As an agency, this community-is-everything approach is now so ingrained in what we do that it’s as natural to us as writing a press release. With this comes its own challenges and we always have to be one step ahead because dedicated fans quite rightly have high hopes – especially when waiting for that remake news or when unable to download a game on launch day.
A big part of games PR is relationship and experience management. The audience we’re engaging with has grown exponentially over the past few years, but regardless of the technology behind the campaign, it’s still the human touch that remains crucial to any successful campaign.
Fall Guys, the break-out hit indie game of last summer from Mediatonic, is an outstanding example of a developer leading the way in supporting and growing its community. Mediatonic’s personality runs through everything Fall Guys related, as does human interaction. Its 1.2 million-strong Twitter community is filled with fan art, memes and mischief. The developer’s plan for a bold, new marketing strategy worked as the game surged to the top of Twitch and quickly sold 2m copies on Steam.
It’s this online interaction that has become so much more important during the pandemic – and not just for the traditional gamer. One of the biggest growth audiences in online gaming during the pandemic has been Gen Z. At a time when meeting with friends IRL was out of the question, this generation journeyed into the metaverse to chat, play and hang out, as Fortnite, Roblox and Among Us became their own personal playgrounds.

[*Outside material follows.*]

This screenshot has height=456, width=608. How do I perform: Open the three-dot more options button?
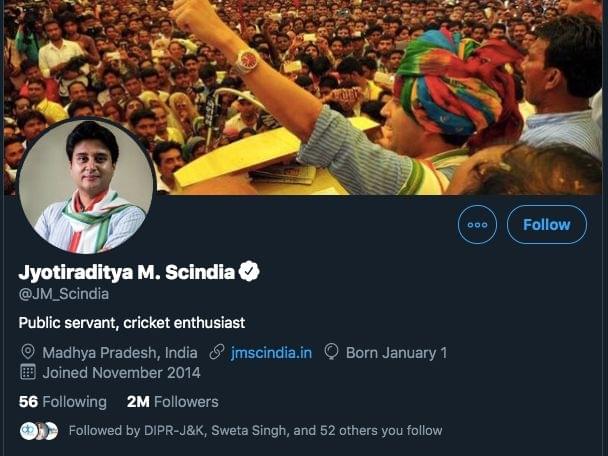pos(477,224)
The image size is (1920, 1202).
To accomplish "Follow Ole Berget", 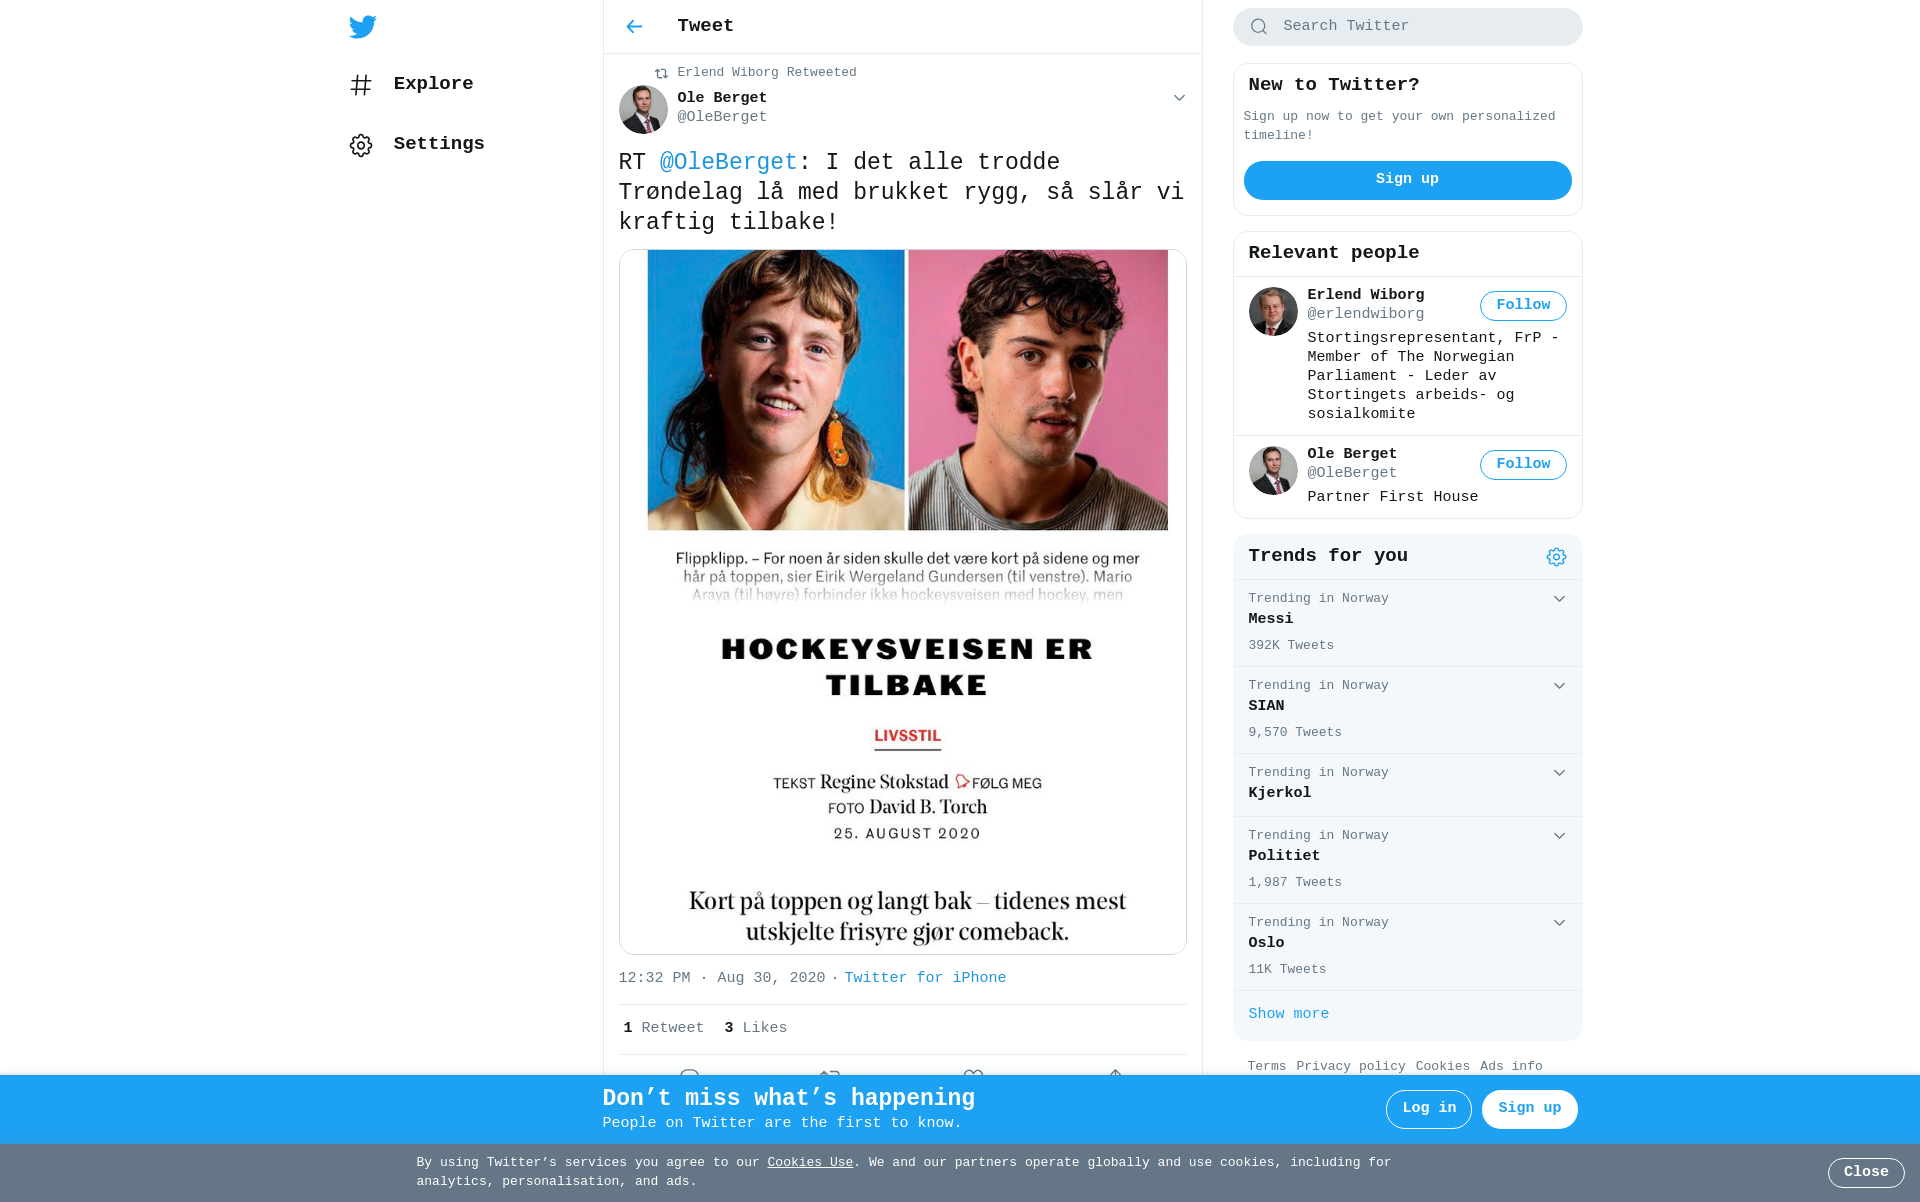I will [1523, 465].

Brands and celebrities too are understanding the potential of using video games as platforms to reach and communicate with their audiences. As an example, Animal Crossing was recently used by H&M as a platform to help launch its Maisie William collaboration. Fans could visit Maisie’s Animal Crossing island, say hello and recycle their in-game items – all helping to spread the sustainability message via a deeper level of engagement. It added a human element to the campaign.

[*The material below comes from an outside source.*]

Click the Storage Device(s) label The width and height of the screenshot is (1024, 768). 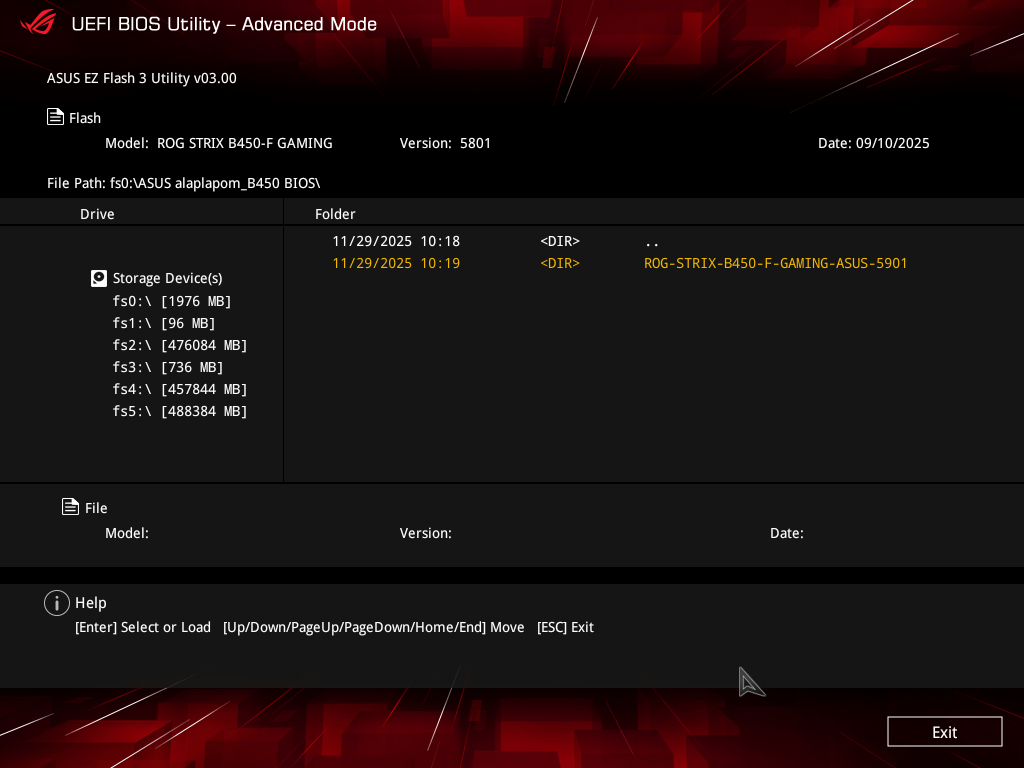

Whether we’re planning an AMA on Reddit, streaming with influencers over on Twitch or launching a new Discord channel, it’s really important we know and remember who we’re talking to – because every community is built on human relationships and emotions.
As a specialist PR agency, we’re very fortunate that the games industry has its own dedicated media sector. Yet regardless of all the new platforms out there, it’s still as important as ever to get that front page carousel, the front cover, the podcast special etc. Gamers and developers alike who read, watch and listen to these outlets know their stuff and check their facts.

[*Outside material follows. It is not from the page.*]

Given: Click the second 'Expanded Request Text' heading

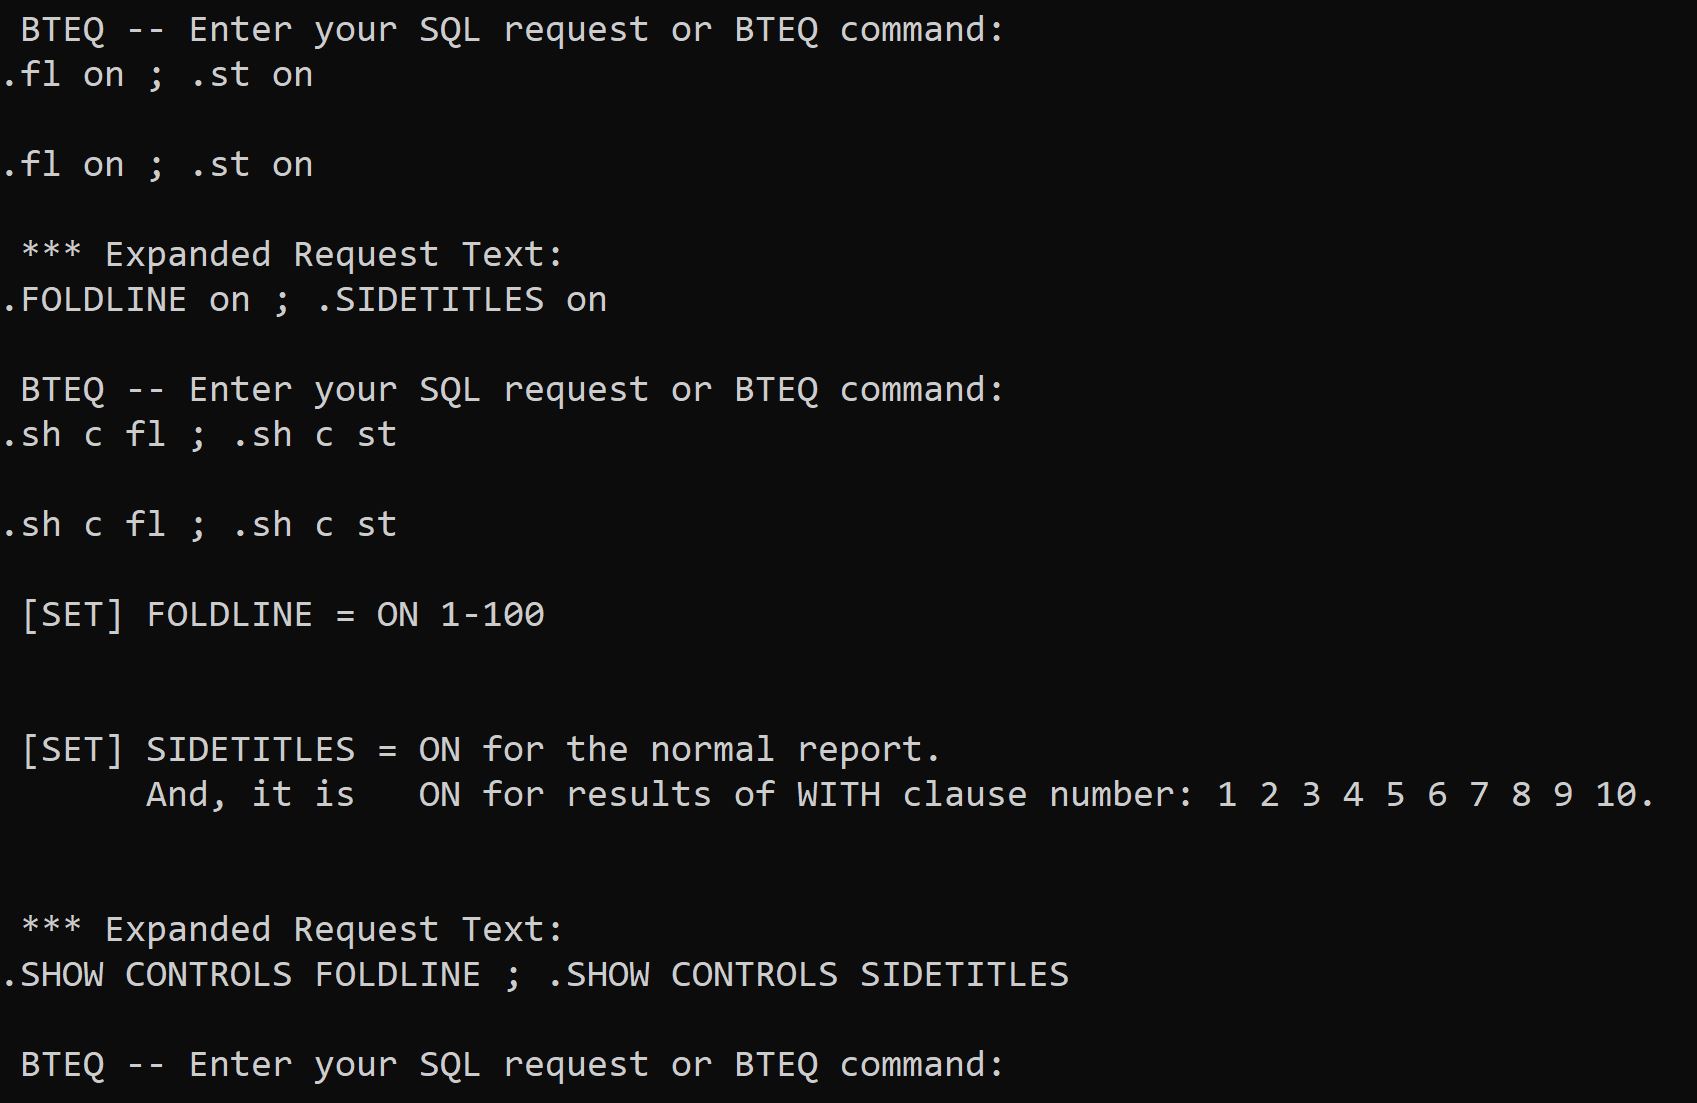Looking at the screenshot, I should (292, 930).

The only difference is that in our modern digital world, there are more sources, platforms and mediums than ever before to make up the average gamer’s media diet. Especially for an industry that is, by the product’s very nature, visual and interactive.
Our relationships with specialist games media remain largely unchanged, but what has changed is the flow of information. In the late 2000s we recognized the industry was fast moving to a predominately digital world and we were spending a lot of our time distributing assets and game codes to our contacts via individual emails – there had to be a better way.
To keep pace with the fast-growing market, we built our own proprietary platform, PXN, to manage the flow of game assets and codes. This platform is now used by some of the world’s largest gaming companies – including Sony, Sega and Ubisoft – and although the technology remains virtual, our relationship with the marketing departments and journalists continues to be very real.
To an outsider looking in, the video games industry might look like an industry built on technology, but take a closer look and you’ll see it’s entirely built on human touch.
Caroline Miller is the owner of award-winning PR and asset management agency Indigo Pearl.